JuliaGPU / AMDGPU.jl

AMD GPU (ROCm) programming in Julia
Other
280 stars 46 forks source link

Segfault in libamdhip #216

Open Keno opened 2 years ago

Keno commented 2 years ago
julia> a_d = ROCArray(a)
32-element ROCVector{Float64}:
free(): invalid pointer

signal (6): Aborted
in expression starting at none:0
gsignal at /usr/lib/libc.so.6 (unknown line)
abort at /usr/lib/libc.so.6 (unknown line)
__libc_message at /usr/lib/libc.so.6 (unknown line)
malloc_printerr at /usr/lib/libc.so.6 (unknown line)
_int_free at /usr/lib/libc.so.6 (unknown line)
cfree at /usr/lib/libc.so.6 (unknown line)
unknown function (ip: 0x7fb9316ce317)
unknown function (ip: 0x7fb9316cf7e7)
unknown function (ip: 0x7fb93167e30e)
unknown function (ip: 0x7fb93169426d)
unknown function (ip: 0x7fb93157c834)
__pthread_once_slow at /usr/lib/libpthread.so.0 (unknown line)
hipStreamSynchronize at /home/deck/.julia/artifacts/b5a35fe56035e3d95e3203689c38aafec324a861/hip/lib/libamdhip64.so (unknown line)
macro expansion at /home/deck/.julia/packages/AMDGPU/PtNLZ/src/hip/error.jl:149 [inlined]
hipStreamSynchronize at /home/deck/.julia/packages/AMDGPU/PtNLZ/src/hip/libhip.jl:2
wait! at /home/deck/.julia/packages/AMDGPU/PtNLZ/src/sync.jl:20
wait! at /home/deck/.julia/packages/AMDGPU/PtNLZ/src/array.jl:86 [inlined]
copyto! at /home/deck/.julia/packages/AMDGPU/PtNLZ/src/array.jl:182
copyto! at /home/deck/.julia/packages/GPUArrays/VNhDf/src/host/abstractarray.jl:95 [inlined]
copyto_axcheck! at ./abstractarray.jl:1104 [inlined]
Array at ./array.jl:563 [inlined]
Array at ./boot.jl:481 [inlined]
convert at ./array.jl:554 [inlined]
adapt_storage at /home/deck/.julia/packages/GPUArrays/VNhDf/src/host/abstractarray.jl:45 [inlined]
adapt_structure at /home/deck/.julia/packages/Adapt/wASZA/src/Adapt.jl:42 [inlined]
adapt at /home/deck/.julia/packages/Adapt/wASZA/src/Adapt.jl:40 [inlined]
print_array at /home/deck/.julia/packages/GPUArrays/VNhDf/src/host/abstractarray.jl:48 [inlined]
show at ./arrayshow.jl:396
unknown function (ip: 0x7fb9326da581)
julia> versioninfo()
Julia Version 1.7.2
Commit bf53498635 (2022-02-06 15:21 UTC)
Platform Info:
  OS: Linux (x86_64-pc-linux-gnu)
  CPU: AMD Custom APU 0405
  WORD_SIZE: 64
  LIBM: libopenlibm
  LLVM: libLLVM-12.0.1 (ORCJIT, znver2)
jpsamaroo commented 2 years ago

AMD Custom APU 0405

Is this a special/experimental APU? In the past, we've had bugs and segfaults with APUs (including on my own).

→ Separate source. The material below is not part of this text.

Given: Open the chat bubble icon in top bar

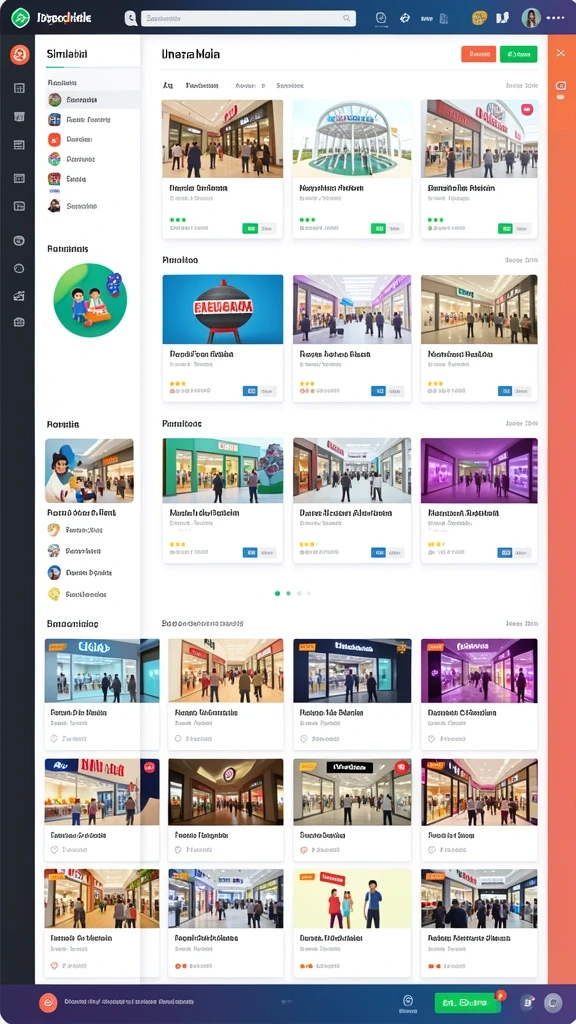Looking at the screenshot, I should coord(381,18).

Are you using AMDGPU-provided ROCm artifacts, or system libraries?

Keno commented 2 years ago

Is this a special/experimental APU?

No, this is an AMD Van Gogh APU

Are you using AMDGPU-provided ROCm artifacts, or system libraries?

AMDGPU-provided

jpsamaroo commented 2 years ago

Can you try disabling artifacts with JULIA_AMDGPU_DISABLE_ARTIFACTS=1 and re-building AMDGPU? Assuming you have a system-provided ROCm available.

Keno commented 2 years ago

Can you try disabling artifacts with JULIA_AMDGPU_DISABLE_ARTIFACTS=1 and re-building AMDGPU? Assuming you have a system-provided ROCm available.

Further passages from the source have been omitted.